Exercise:
Please return the passage below on apical and basolateral membrane capacitance, word for word and in full.

Text section:
__________________________________________________

Apical capacitance was calculated from Eq. 1 before nystatin treatment and by Eq. 2 following nystatin treatment (Fig. 3B). The two fits gave values for apical capacitance that were not significantly different. The presence of the second semicircle following nystatin treatment allowed the calculation of Cb by Eq. 2. It was also possible to use Eq. 1 to fit the larger semicircle during the time course of nystatin treatment and obtain a measure of Cm when the basolateral membrane was the primary resistance element of the tissue. To demonstrate that the single and double fits gave similar values for basolateral membrane capacitance, a series of 22 preparations was evaluated after Isc had equilibrated with 150 U/ml nystatin in the mucosal Ringer. The values for Cb were 12.73 ± 0.77 and 13.41 ± 0.74 µF/cm2 with Eqs. 1 and 2, respectively, and were not significantly different.

__________________________________________________

Source information:
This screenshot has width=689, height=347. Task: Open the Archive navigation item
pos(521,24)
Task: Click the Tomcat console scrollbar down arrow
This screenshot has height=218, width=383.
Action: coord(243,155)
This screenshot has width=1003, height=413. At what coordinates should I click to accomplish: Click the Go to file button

__________________________________________________

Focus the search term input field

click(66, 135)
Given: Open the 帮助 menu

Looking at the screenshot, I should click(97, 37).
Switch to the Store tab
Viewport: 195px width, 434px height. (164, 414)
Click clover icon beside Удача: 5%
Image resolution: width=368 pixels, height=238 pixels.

__________________________________________________

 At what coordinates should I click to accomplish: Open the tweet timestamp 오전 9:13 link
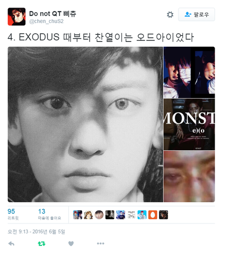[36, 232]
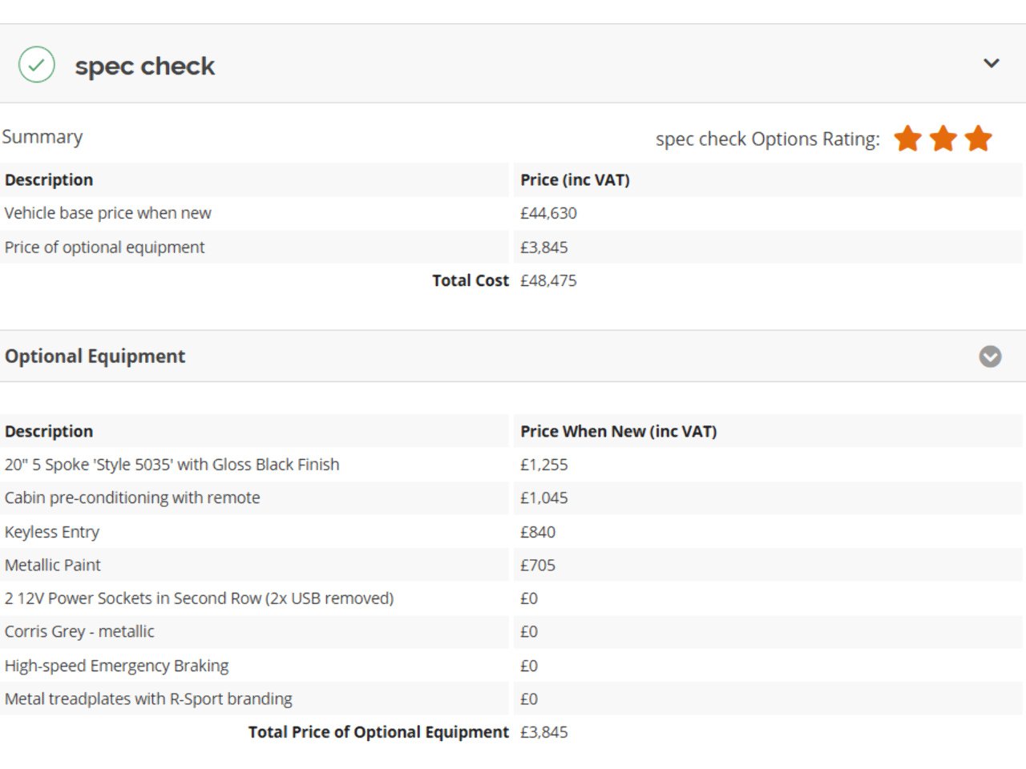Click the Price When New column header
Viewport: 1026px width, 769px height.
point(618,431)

__________________________________________________

Written response:
Apical capacitance was calculated from Eq. 1 before nystatin treatment and by Eq. 2 following nystatin treatment (Fig. 3B). The two fits gave values for apical capacitance that were not significantly different. The presence of the second semicircle following nystatin treatment allowed the calculation of Cb by Eq. 2. It was also possible to use Eq. 1 to fit the larger semicircle during the time course of nystatin treatment and obtain a measure of Cm when the basolateral membrane was the primary resistance element of the tissue. To demonstrate that the single and double fits gave similar values for basolateral membrane capacitance, a series of 22 preparations was evaluated after Isc had equilibrated with 150 U/ml nystatin in the mucosal Ringer. The values for Cb were 12.73 ± 0.77 and 13.41 ± 0.74 µF/cm2 with Eqs. 1 and 2, respectively, and were not significantly different.